Panjiar and Saith realised that the photographs were nowhere near perfect but also recognised the beauty in their imperfection. “We can recognise a photographer who has picked up the skill rather than having been taught," Saith said. "When you’re taught, you get stuck in the rules of photography – rule of third, focus, exposure. If he had been taught these things, his work would have never been what it is. He broke all rules. His framing was unconventional for its time, there are pictures which are blurry, out of focus or overexposed, but they are beautiful. We are lucky he numbered and saved them instead of throwing them away.”

Panjiar said that while going through the old albums, he learnt to recognise Kanu Gandhi’s style. “The analysis of the way pictures were framed and made, revealed that Kanu had a certain eye.”

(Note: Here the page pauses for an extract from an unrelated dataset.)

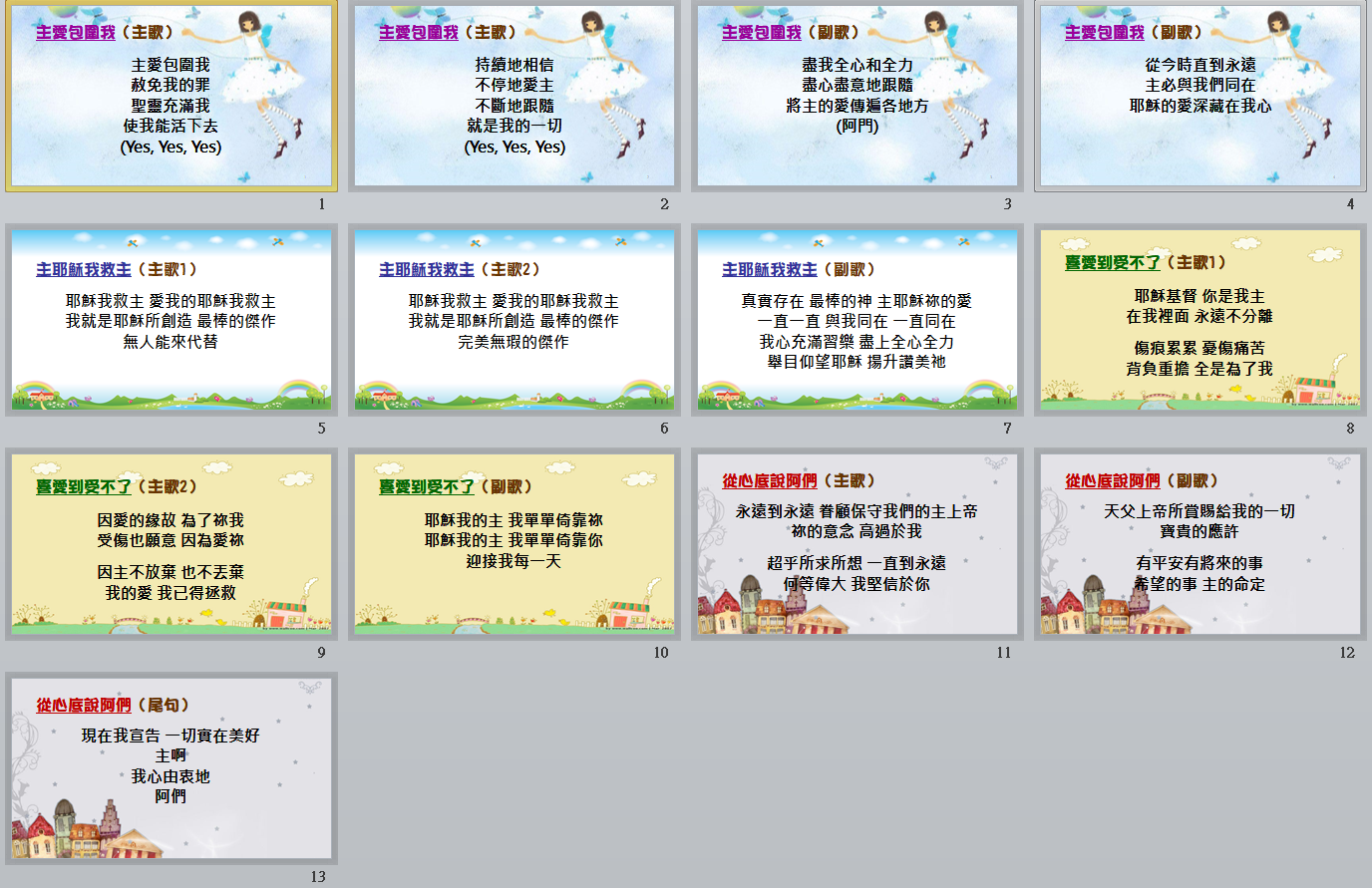Pick slide 8 喜愛到受不了 (主歌1)

(x=1200, y=321)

The third theme that Saith was deeply affected by was the austere presence of Gandhi's wife, Kasturba, in the pictures and tried to include her on every third or fourth page of the book. She is always there, silently, yet strongly, supporting him. There are moments where Gandhi is engrossed in reading something while his thali food grows colder. In the background is Kasturba, waiting for him to eat a little. A few pages later she appears as she washes his feet. "She is all over the place, always hanging around," said Saith. "It actually all culminated in two of the pictures ‒ one of her lying in bed and another that of her dead body lying on the ground as Gandhi stares at his wife of 60 years. My heart went out to her."

Though he was near the Mahatma during several key moments, Kanu Gandhi could not capture the last moments of Kasturba and Bapu. Kanu was forbidden by Bapu from capturing Kasturba’s last moments as she lay dying on his lap. And when Nathuram Godse struck in Delhi on January 30, 1948, Kanu Gandhi was in Naokhali in Bengal, where his granduncle had ordered him to stay.